FTAs not yet in force
Below is the list of FTAs that have been concluded but have not yet entered into force.
Australia-Hong Kong Free Trade Agreement
Australia and Hong Kong signed the Australia-Hong Kong Free Trade Agreement (A-HKFTA) and the associated Investment Agreement on 26 March 2019. These agreements mark a significant milestone in our already substantial trade and investment relationship.
Indonesia-Australia Comprehensive Economic Partnership Agreement
Australia and Indonesia announced the substantive conclusion of negotiations on the Indonesia -Australia Closer Economic Partnership Agreement (IA-CEPA) on 31 August 2018.
This agreement will launch a new chapter in economic relations between Australia and Indonesia.
Peru-Australia Free Trade Agreement
The Peru-Australia Free Trade Agreement (PAFTA) was signed by Australia and Peru on 12 February 2018.
Pacific Agreement on Closer Economic Relations (PACER) Plus
PACER Plus was signed in Nuku’alofa in Tonga on 14 June 2017 by Australia, New Zealand and eight Pacific Island countries — Cook Islands, Kiribati, Nauru, Niue, Samoa, Solomon Islands,Tonga and Tuvalu.
FTAs under negotiation
Free trade agreements open up opportunities for Australian exporters and investors to expand their businesses into key overseas markets.
- Australia and the European Union (EU) launched negotiations for a free trade agreement (FTA) on 18 June 2018. As a bloc, the EU is Australia’s second largest trading partner, third largest export destination, and second largest services export market. The EU was Australia’s largest source of foreign investment in 2018.

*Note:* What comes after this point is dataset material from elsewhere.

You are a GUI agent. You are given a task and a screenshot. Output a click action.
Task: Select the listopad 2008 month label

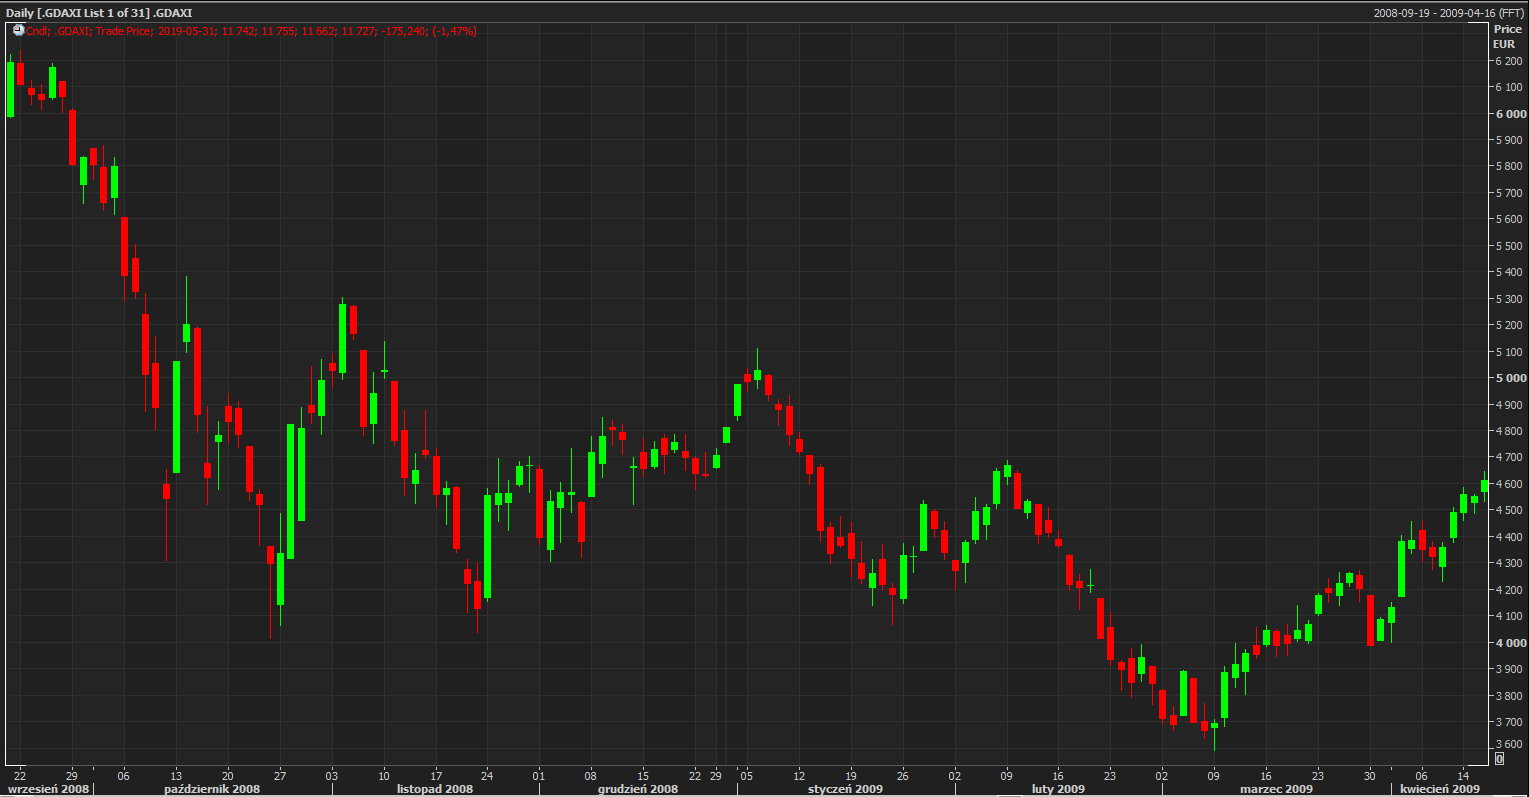click(x=435, y=789)
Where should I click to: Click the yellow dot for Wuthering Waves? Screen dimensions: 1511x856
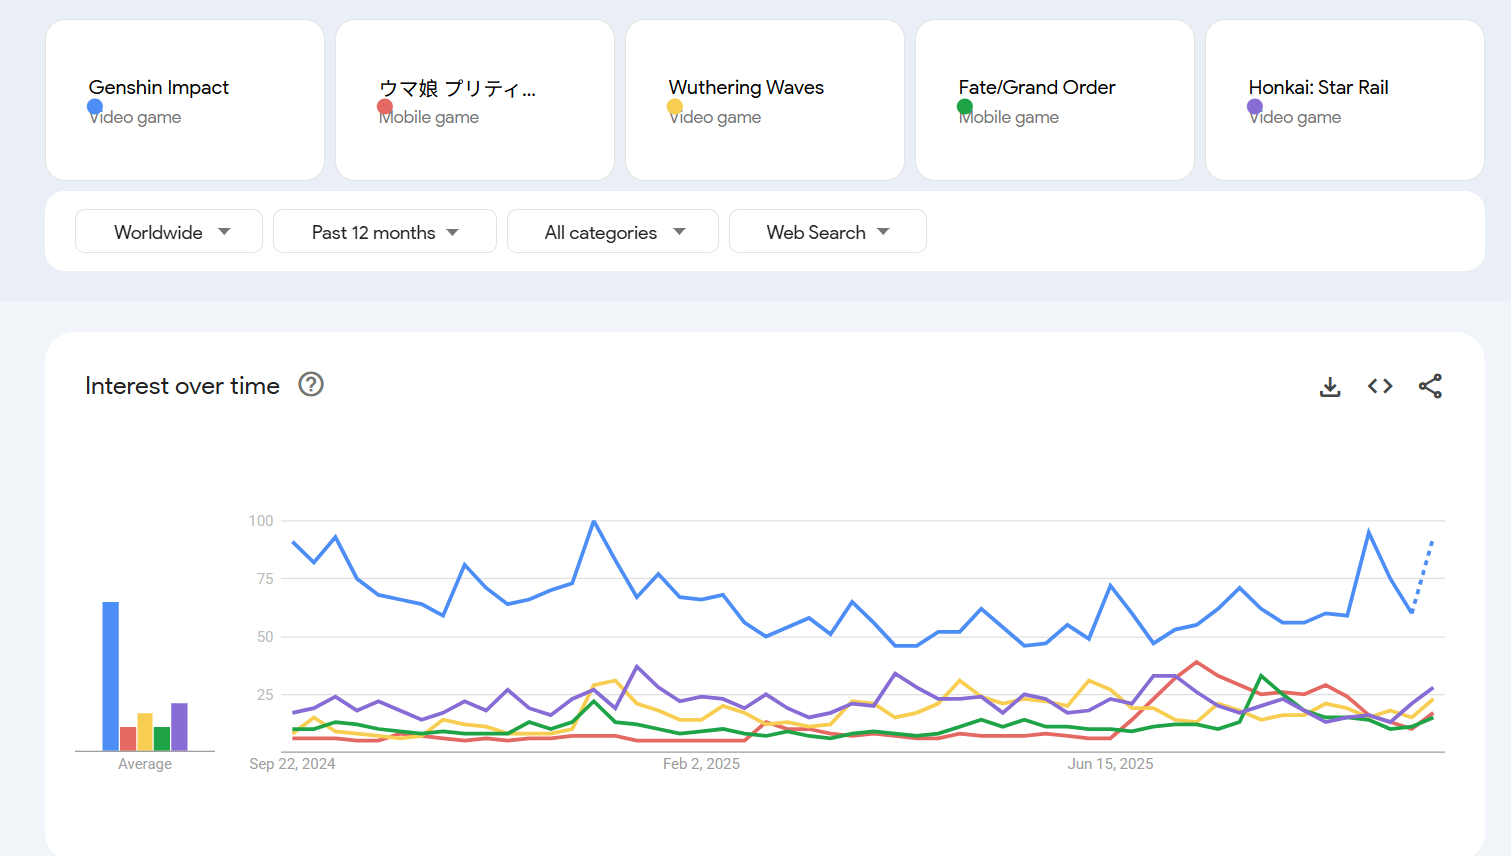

Free Trade Agreement negotiations with the Gulf Cooperation Council (GCC), comprising Bahrain, Kuwait, Oman, Qatar, Saudi Arabia and the United Arab Emirates, commenced in July 2007. These negotiations were preceded by bilateral FTA negotiations with the UAE, which were abandoned following a decision by GCC Ministers to only negotiate FTAs as a group. To date, there have been four rounds of GCC-Australia FTA negotiations, with the last one held in June 2009.
Recent years have seen remarkable growth in the trading relationship between India and Australia, fuelled by the many complementarities between the two economies. Two-way trade in goods and services has grown in value from $13.6 billion in 2007 to $30.4 billion in 2018.
India is the world’s largest democracy and is a market of 1.3 billion people. Its youthful population, diversified economy and growth trajectory present significant opportunity for Australian business, including in education, agriculture, energy, resources, tourism, healthcare, financial services, infrastructure, science and innovation, and sport.
Australia and India launched negotiations for a Comprehensive Economic Cooperation Agreement in May 2011. There have been nine rounds of negotiations, the most recent of which was held in September 2015.
The Australian Government is putting its weight behind enhancing economic ties with India. On 22 November 2018, the Government formally endorsed the independent India Economic Strategy and its ambitious vision for bilateral trade and investment by 2035.
Australia and the Pacific Alliance launched negotiations for a Free Trade Agreement (FTA) on 30 June. A regional trading bloc comprising Chile, Colombia, Mexico and Peru, the Pacific Alliance’s GDP was worth over USD $1.8 trillion in 2015-16. Over the last decade, Pacific Alliance members had some of the fastest growing economies in the region. The four countries, taken together, account for 37 per cent of Latin America’s population, 35 per cent of its nominal GDP, 46 per cent of its exports, and 50 per cent of its total imports.
A Pacific Alliance FTA would enable Australian businesses to access the opportunities presented by that growing market. It would also strengthen our economic relationship with Latin America and provide an opportunity for Australian businesses to diversify their export markets.
At the 3rd Regional Comprehensive Economic Partnership (RCEP) Summit in Bangkok on 4 November 2019, leaders from 16 Indo-Pacific countries — Australia, Brunei Darussalam, Cambodia, China, India, Indonesia, Japan, the Republic of Korea, Lao PDR, Malaysia, Myanmar, New Zealand, the Philippines, Singapore, Thailand and Vietnam — agreed on the importance of RCEP as a signal of the region’s collective commitment to open trade and investment.